The Bible reveals a different history. After the global Flood, farming began right away, when Noah planted a vineyard (Genesis 9:20). Hunting would not have begun right away, of course, since the precious cargo of animals aboard the Ark had been preserved to replenish the earth. The first hunter mentioned in the Bible was Nimrod (Genesis 10:9), Noah’s great grandson. Hunting and gathering likely became a prominent part of many cultures as people went to various parts of the world, lost agricultural expertise, and had to regain it. Often it is easier to survive as hunters and gatherers in an undeveloped land before establishing an agricultural base. There is certainly no biblical reason to suppose that either the farmer or the hunter-gatherer would be the intellectual superior of the other!
Biblical history is consistent with the findings in the Fertile Crescent, apart from the erroneous radiocarbon dates. God’s Word documents that mankind was intelligent and capable of taming his environment from the beginning. Scripture also explains why the region of the Fertile Crescent would have evidence of multiple groups of culturally distinct societies who understood how to grow food crops and domesticate them. We would expect to see these sorts of archaeological findings in the wake of the global Flood, the dispersal of people from the Tower of Babel, and the Ice Age. After all, people had to build new civilizations from the ground up using the resources at hand.
Not only did farming appear shortly after the Flood, but farming was also part of man’s life from the beginning. Adam originally was to tend the garden provided by God (Genesis 2:15). God later proclaimed that Adam’s agricultural efforts in the sin-cursed world would be fraught with laborious toil (Genesis 3:17–19).
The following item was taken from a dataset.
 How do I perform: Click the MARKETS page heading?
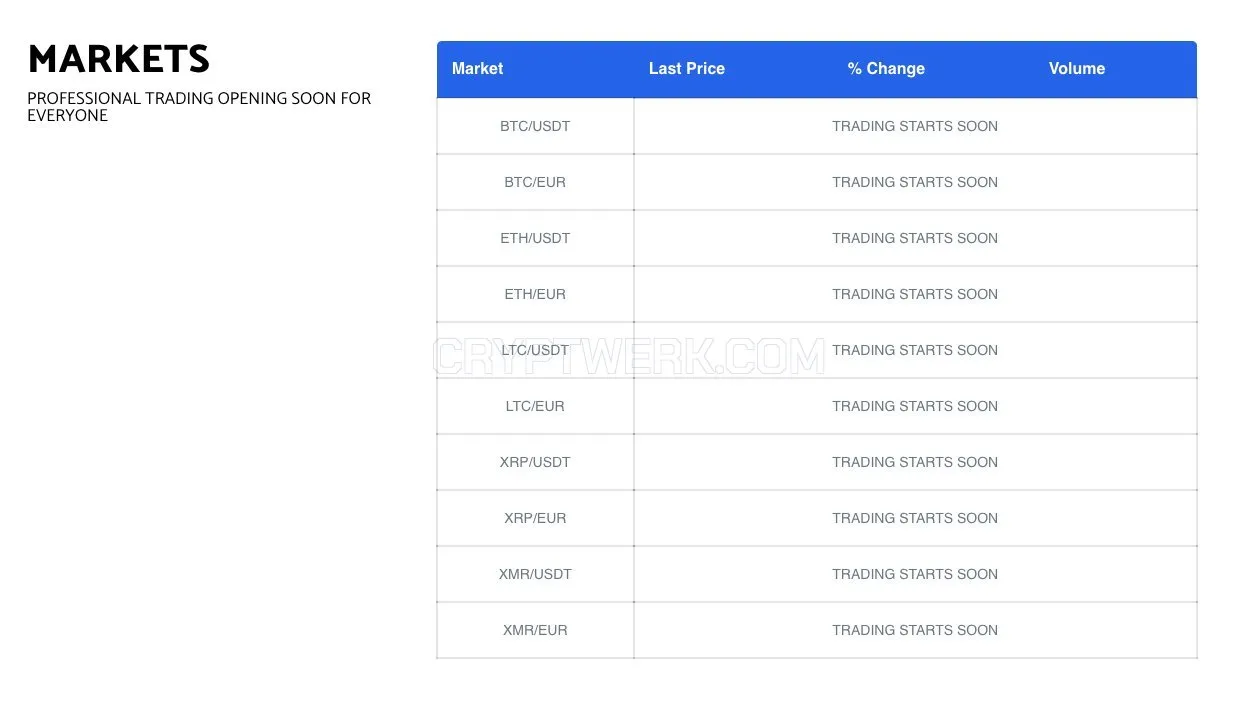(x=119, y=60)
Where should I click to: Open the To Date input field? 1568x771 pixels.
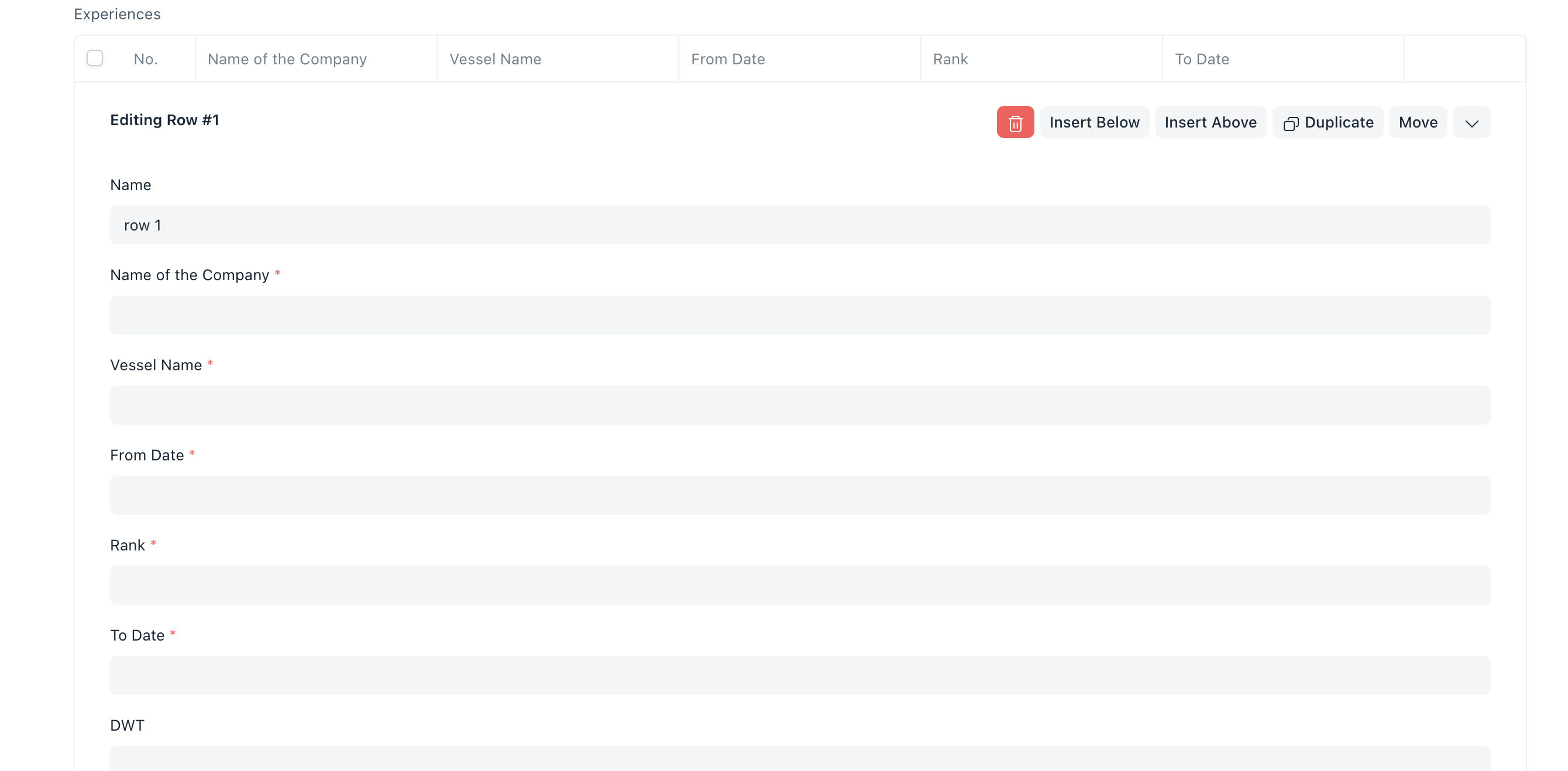pos(799,676)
Adam’s sons kept flocks and tilled the ground (Genesis 4:2). Genesis 4 further records the establishment of a city, the beginnings of a nomadic lifestyle with animal husbandry, and progress in metallurgy and music—all within just a few generations of the creation of man.
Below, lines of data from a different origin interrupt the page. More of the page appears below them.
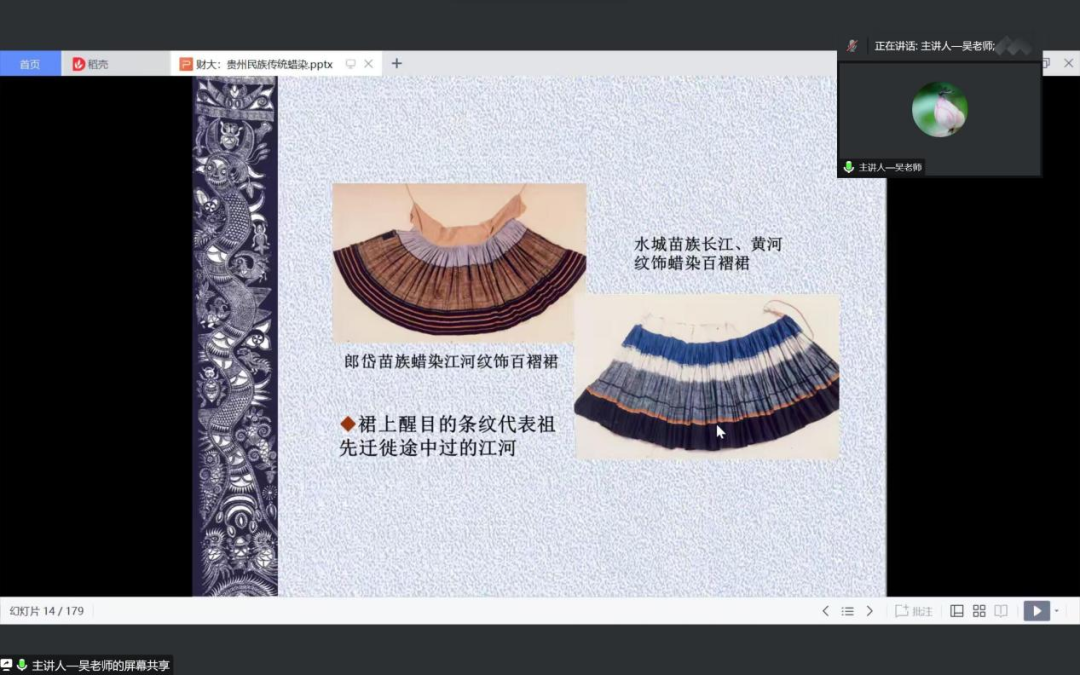Switch to the 首页 home tab
1080x675 pixels.
(x=30, y=64)
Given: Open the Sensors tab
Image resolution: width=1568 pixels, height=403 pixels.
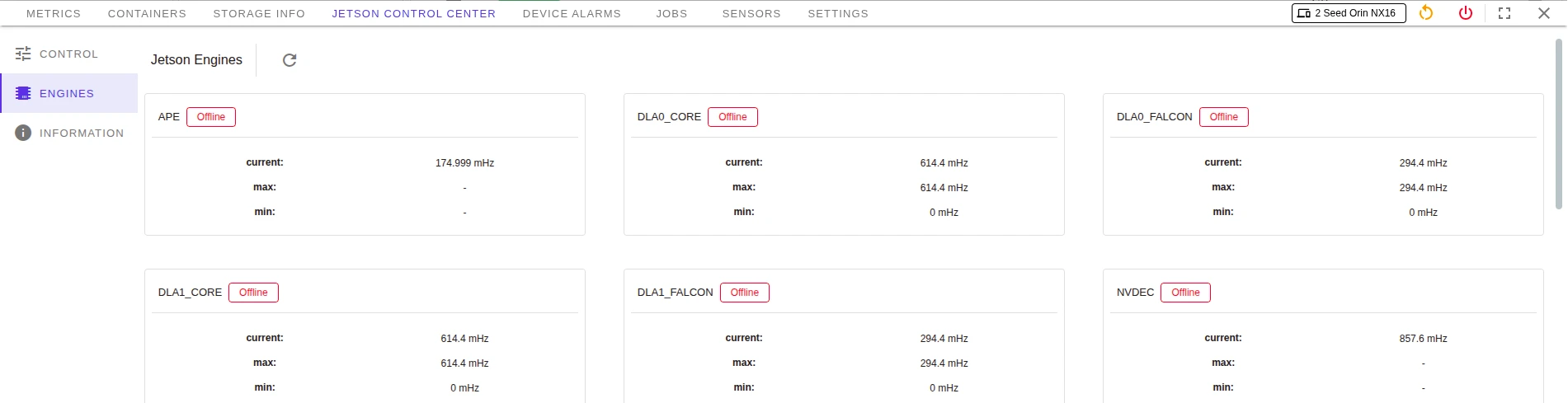Looking at the screenshot, I should 751,14.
Thus, biblical history documents human intelligence, ingenuity, civilization, and the ability to tame and shape the environment to meet human needs from the beginning. Mankind did not have to evolve these abilities. Noah’s family would have certainly preserved a substantial portion of mankind’s knowledge through the Flood, and that knowledge would have facilitated the efforts of Noah’s descendants to build a unified civilization on the plain of Shinar around the Tower of Babel. Thus, the fact that the Fertile Crescent’s last Ice Age sediments contain evidence of many different cultures grinding and storing grain, as well as cultivating and domesticating wild plants, is completely consistent with biblical history.